18 November 2010
To top off a fairly medically orientated week we went off today for my quarterly MND assessment at Addenbrooke’s Hospital. We drove there and I tottered, across the car park and up to the third floor, neurological clinic using my gutter frame. To be frank that was about as far as I could manage before my arms began to get tired.
We had the ‘A’ team out. First of all a dietician  Carol, who, thank goodness. thoroughly approved of ‘my lovely’s’ well-balanced diet, which is not surprising as she has some sort of diploma in dietetics. Then, Sally, the physiotherapist who gave the thumbs up to my current minimal exercise routine. At that stage, the boss Dr Chris Allen joined us and went through the various reports from Michael (my Australian doctor friend) and the report from my visit,  10 days ago. to Papworth Hospital. The Papworth Hospital report, which we received yesterday, contained a lot of statistics covering the review of my ventilatory status. Without making a comparison between these figures, and those from the previous visit, they don’t mean a lot to me but summarise, in the letter, as a ‘gradual decline in respiratory status‘. Some concern was expressed concerning my abdominal distension on which an ultrasound scan and an MRI had been carried out. Papworth suggested a referral to a local gastroenterology service if it was felt appropriate, however Dr Alan seem to think that the reason for the distension was the loss of stomach muscles and therefore any further referral or investigation was unlikely to reveal any problem. Nothing else in any of the reports from Papworth, or from Mick, seem to cause Dr Allen any consternation As usual, when pressed for a prognosis as to my rate of deterioration in any particular area, he was really honestly unable to give any realistic forecast. He did say, however, that people with flail arm syndrome, which is what I have, tend generally to deteriorate fairly slowly — whatever that means.

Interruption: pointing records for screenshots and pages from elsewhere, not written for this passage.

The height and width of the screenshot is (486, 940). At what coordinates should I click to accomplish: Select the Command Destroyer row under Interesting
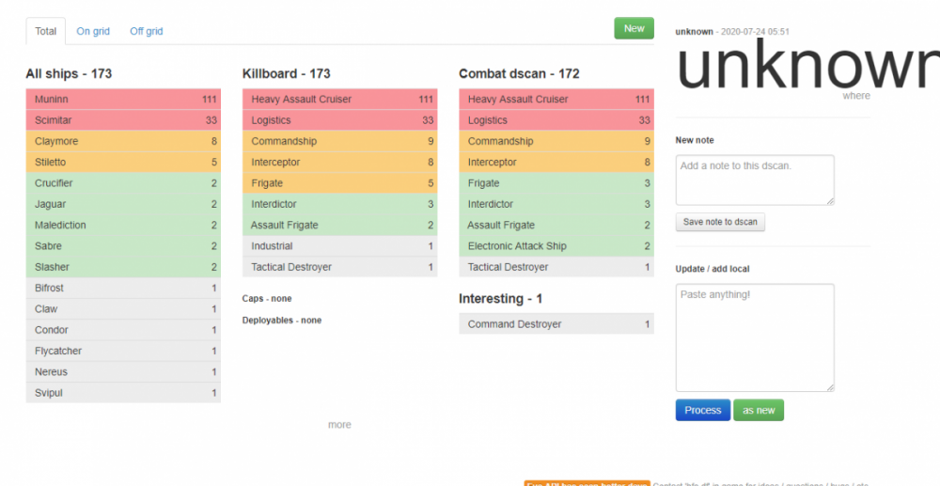tap(556, 324)
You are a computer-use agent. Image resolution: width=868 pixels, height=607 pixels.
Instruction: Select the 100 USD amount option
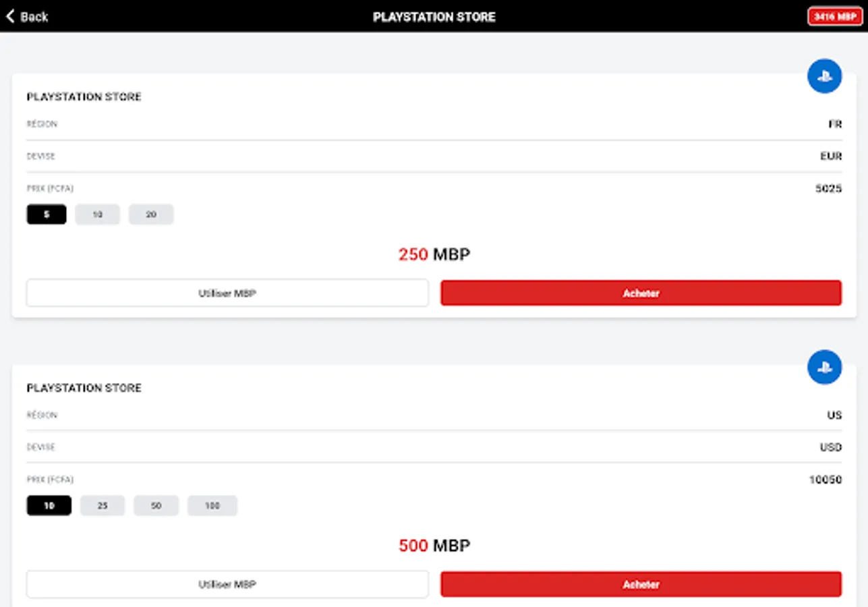point(212,505)
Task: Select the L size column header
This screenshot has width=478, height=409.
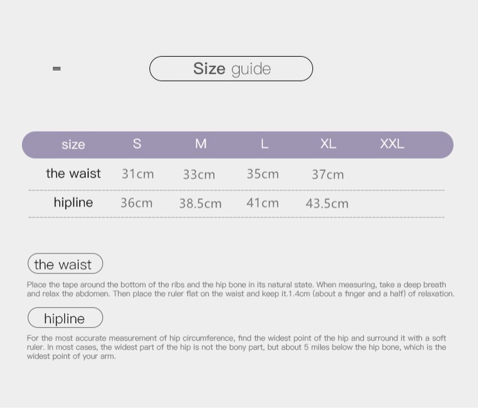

I suppose the only slightly alarming thing, from my point of view, was that he mentioned that the deterioration in my diaphragm marked the beginning of a throat problem but then again that might well be some time distant. I wonder if that’s what the doctors tell all patients so as not to alarm them? I asked him if it was inexorable that all MND patients ultimately suffered from a problem with their throat – swallowing; breathing; speaking -and he agreed that that was the case.
I mentioned to Chris that I was having trouble sleeping at night due to pain developing in my hips and knees joints. This apparently is not unusual due to lack of exercise and the loss of muscle around the joints. He has prescribed some Ibrufen mild painkillers which should help.
Coordinating this whole programme was our dear friend Joanna Sasson, who, I was delighted, has now returned having had her baby son six months or so ago. We are extremely fortunate in having such a good team people to support us.